- Given problem: Transcribe the following lines without any change, starting at the line that contains "This screenshot has height=500, width=760." and ending at the line that contains "pos(12,757)", both included.

- Data shown:
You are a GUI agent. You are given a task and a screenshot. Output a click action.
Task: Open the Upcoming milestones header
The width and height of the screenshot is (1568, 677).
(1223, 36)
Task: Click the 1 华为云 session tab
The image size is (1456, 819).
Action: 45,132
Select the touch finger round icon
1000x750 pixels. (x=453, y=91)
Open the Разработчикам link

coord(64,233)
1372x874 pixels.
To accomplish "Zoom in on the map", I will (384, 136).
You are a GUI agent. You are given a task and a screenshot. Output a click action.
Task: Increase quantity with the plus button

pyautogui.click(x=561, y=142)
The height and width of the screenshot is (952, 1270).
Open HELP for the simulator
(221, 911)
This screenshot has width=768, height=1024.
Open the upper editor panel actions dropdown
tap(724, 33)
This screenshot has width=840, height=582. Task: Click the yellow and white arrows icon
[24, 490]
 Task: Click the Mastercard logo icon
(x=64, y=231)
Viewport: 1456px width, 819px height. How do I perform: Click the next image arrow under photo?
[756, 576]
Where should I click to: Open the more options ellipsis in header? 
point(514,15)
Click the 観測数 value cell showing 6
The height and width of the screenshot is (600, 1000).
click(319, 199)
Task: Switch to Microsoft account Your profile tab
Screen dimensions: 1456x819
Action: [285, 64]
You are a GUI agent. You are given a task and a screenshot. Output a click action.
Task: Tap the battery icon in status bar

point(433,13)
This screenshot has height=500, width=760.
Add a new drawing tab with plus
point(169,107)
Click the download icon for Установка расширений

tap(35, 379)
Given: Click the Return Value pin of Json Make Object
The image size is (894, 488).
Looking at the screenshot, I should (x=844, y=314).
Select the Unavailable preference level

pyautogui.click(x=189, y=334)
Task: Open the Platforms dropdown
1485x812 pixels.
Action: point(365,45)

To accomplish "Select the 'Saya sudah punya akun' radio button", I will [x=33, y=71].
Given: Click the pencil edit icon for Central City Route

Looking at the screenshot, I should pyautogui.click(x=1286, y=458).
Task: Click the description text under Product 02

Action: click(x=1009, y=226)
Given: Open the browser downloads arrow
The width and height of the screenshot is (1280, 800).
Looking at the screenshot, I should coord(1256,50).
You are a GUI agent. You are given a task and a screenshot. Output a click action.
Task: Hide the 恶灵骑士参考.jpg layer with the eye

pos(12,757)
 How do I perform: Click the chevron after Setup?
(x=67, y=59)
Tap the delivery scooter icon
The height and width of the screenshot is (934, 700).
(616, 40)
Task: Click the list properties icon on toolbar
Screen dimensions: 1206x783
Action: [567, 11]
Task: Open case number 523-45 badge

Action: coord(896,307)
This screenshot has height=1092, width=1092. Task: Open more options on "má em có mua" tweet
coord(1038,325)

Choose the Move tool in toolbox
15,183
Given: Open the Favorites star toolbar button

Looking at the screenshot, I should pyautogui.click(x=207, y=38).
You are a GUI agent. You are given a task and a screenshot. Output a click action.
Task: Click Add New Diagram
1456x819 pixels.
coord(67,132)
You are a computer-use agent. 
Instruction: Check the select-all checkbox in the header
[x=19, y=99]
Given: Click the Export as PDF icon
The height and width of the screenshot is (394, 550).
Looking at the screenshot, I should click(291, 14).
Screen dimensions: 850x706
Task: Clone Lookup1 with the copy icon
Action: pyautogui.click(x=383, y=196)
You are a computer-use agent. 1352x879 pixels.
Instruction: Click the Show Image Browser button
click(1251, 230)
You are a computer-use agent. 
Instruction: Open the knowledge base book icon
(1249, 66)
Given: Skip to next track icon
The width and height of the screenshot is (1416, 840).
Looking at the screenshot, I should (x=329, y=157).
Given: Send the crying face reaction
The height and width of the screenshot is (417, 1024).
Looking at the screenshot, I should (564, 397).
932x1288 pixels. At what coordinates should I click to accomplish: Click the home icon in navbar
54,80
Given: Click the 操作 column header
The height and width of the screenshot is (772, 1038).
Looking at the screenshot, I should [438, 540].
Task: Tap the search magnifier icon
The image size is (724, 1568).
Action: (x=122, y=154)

- Written reply:
This screenshot has height=500, width=760.
Add a new drawing tab with plus
point(169,107)
Click the download icon for Установка расширений

tap(35, 379)
Given: Click the Return Value pin of Json Make Object
The image size is (894, 488).
Looking at the screenshot, I should (x=844, y=314).
Select the Unavailable preference level

pyautogui.click(x=189, y=334)
Task: Open the Platforms dropdown
1485x812 pixels.
Action: point(365,45)

To accomplish "Select the 'Saya sudah punya akun' radio button", I will [x=33, y=71].
Given: Click the pencil edit icon for Central City Route

Looking at the screenshot, I should pyautogui.click(x=1286, y=458).
Task: Click the description text under Product 02

Action: click(x=1009, y=226)
Given: Open the browser downloads arrow
The width and height of the screenshot is (1280, 800).
Looking at the screenshot, I should coord(1256,50).
You are a GUI agent. You are given a task and a screenshot. Output a click action.
Task: Hide the 恶灵骑士参考.jpg layer with the eye

pos(12,757)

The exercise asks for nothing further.